The quantity and quality of delegates and speakers showed that even within this age of social media, conferences remain an excellent source of industry and policy perspectives.
Five key themes stood out:
1. Culture, Trust, and Best Interests
Several regulatory contributors pointed to expectations of greater accountability and tone setting from board of directors and senior management.
“My vision is for a financial services system underpinned by a strong culture of compliance and trust-worthiness, with firms and the people working in those firms acting in the best interests of their customers,” said Derville Rowland, Director General Financial Conduct.
Robert Taylor, Head of Global Asset Management Regulatory Strategy at the Financial Conduct Authority (FCA) also referred to the FCA’s ongoing roll out of a Senior Manager and Certification Regime (SMCR) in the UK. The goal of SMCR is to increase personal accountability for senior staff within financial services firms. This theme is evident in Ireland’s CP86 regulation, an ongoing process aimed at strengthening corporate governance and oversight standards within Irish fund service providers and regulated funds. The CBI also recently conducted culture reviews at retail banks and we expect those lessons learned to soon find their way to the asset management sector. The US is following suit through the SEC’s proposed Regulation Best Interest.
2. “The B Word”
Throughout the conference, one theme was inescapable. So much so that in many instances people said, “the B word” rather than utter its true name. Of course, the issue is Brexit.

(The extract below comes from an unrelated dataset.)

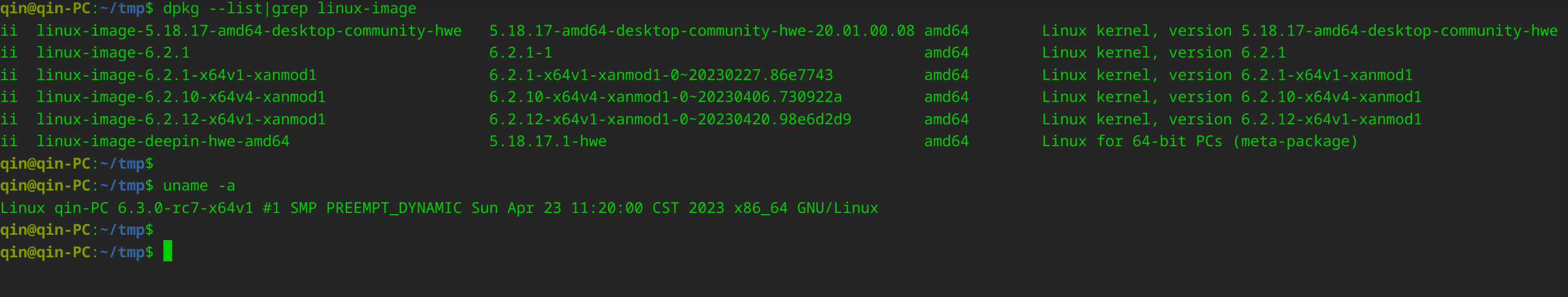Viewport: 1568px width, 297px height.
Task: Click the "uname -a" command text
Action: [x=198, y=185]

There was a palatable level of fatigue from some contributors on the matter. Brexit has been and will continue to be a long road for the industry to travel, but asset managers cannot afford to become complacent. Managers shouldn’t interpret the EU’s tenet that “nothing is agreed, until everything is agreed” as an invitation to procrastinate. Institutional investors dislike uncertainty and expect their firms to act now. Gerry Cross, director of policy and risk at the CBI, says they are seeing “very significant” levels of activity from fund firms seeking authorizations as a direct result of Brexit. A similar story of movement of funds and human capital is also playing out in Luxembourg.
3. ETFs in the Spotlight
Ireland is the second largest ETF domicile in the world so any discussion on ETFs tends to perk up ears within the industry. To put into context, the value of assets in ETFs broke through the $5 trillion mark in February 2018. Given their exponential growth, IOSCO is currently conducting a global assessment of ETFs. They feel it’s important to assess whether there are any ETF-specific risks in terms of liquidity, pricing, market manipulation, or risk of authorised participants stepping away from obligations in stressed markets. The asset management industry should see this as an open invitation and opportunity to proactively work with policymakers to shape the future regulatory framework for ETFs.
4. Investor Value
Another key topic of discussion was the FCA’s 2017 asset management study and the study’s weight of empirical evidence on lack of investor value (net returns after fees). The study suggests that too many funds charge too much for underperformance. The issue of investor value is a prevalent theme across the global asset management sector. Investor and distributor preferences are shifting towards lower-cost passive products, such as ETFs, due to the general sentiment around actively managed funds currently.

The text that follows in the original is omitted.